ZIERLER: As a composite sketch, what is most satisfying to you in thinking about all the research that you have made possible?

SELIGMAN: That's a very difficult question for me to answer, because over 50 years [laughs] there have been so many things! Clearly what the LIGO project has done has changed physics and astronomy and cosmology beyond any imagination. I don't claim to have had much to do with the scientific side of that, but I feel as though I helped make it possible for the project to be successful and for the people to focus on the science and not on some of the other stuff.

When I was at UCLA, there were a couple of professors in the School of Medicine who invented what is now known as the PET scan, positron emission tomography. When they started doing research in fundamental physics, they weren't trying to develop what turned out to be the PET scan; they were just experimenting with some very basic concepts. Over the years eventually they were able to create this technology that is a vast, vast improvement over x-rays or CAT scans. They did that because they were able to get a lot of funding along the way for basic research. I'm not claiming that I had anything to do with the development of PET technology, but at least I could see that having basic research grants over those many years eventually led to something very worthwhile, which nobody could ever have predicted. Maybe what I'm saying is that I have learned the value of supporting basic research. Without that, we will be in big trouble. Yes, there has to be taking the basic research to the next step, but you've got to start at the beginning. I've seen that in many cases over the years at both UCLA and Caltech.

ZIERLER: There's key importance for just supporting curiosity-driven research, and amazing and unforeseen things can happen.

SELIGMAN: Exactly, without any regard to what will be the outcome and how society is going to benefit from supporting this fundamental research grant. Maybe society won't benefit at all, or maybe we won't know for another 20 years. You might call it faith-based research!

ZIERLER: [laughs]

SELIGMAN: You've got to have that curiosity-driven activity in order to make progress.

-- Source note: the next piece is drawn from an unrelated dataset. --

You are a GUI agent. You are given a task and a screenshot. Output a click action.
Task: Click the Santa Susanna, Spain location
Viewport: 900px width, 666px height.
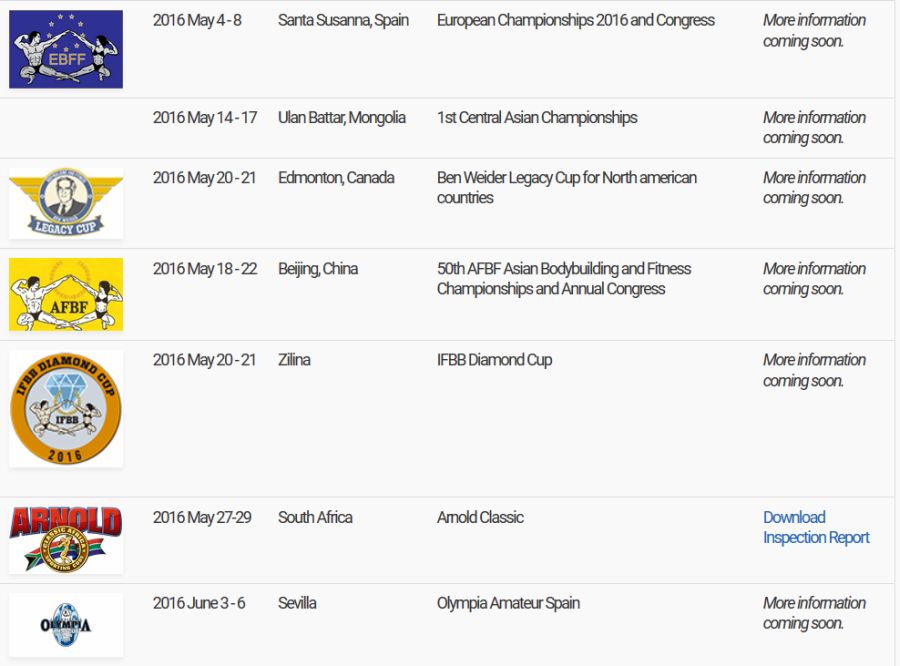coord(343,20)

ZIERLER: Last question, looking to the future. Either in your role as a professor at Hopkins where you can interact with students, or in your communication with younger practitioners in the field, what are the things that people at the beginning of their career in research administration should be looking out for? What are some of the trends that you might be able to extrapolate based on your long experience in this work?

SELIGMAN: That's a very, very difficult question. My answer is that to be successful in this field, they have to be willing to accept the fact that their primary role is that of helping other people get the work done. They're not going to be the star of the show, necessarily—in fact, they won't be—but they have to be able to find pleasure and fulfillment in helping other people do important, worthwhile things. I'm not sure that's the answer you were looking for, but that's how I would think about it.

ZIERLER: This has been a wonderful conversation. I'm so glad we were able to do this. Thank you so much.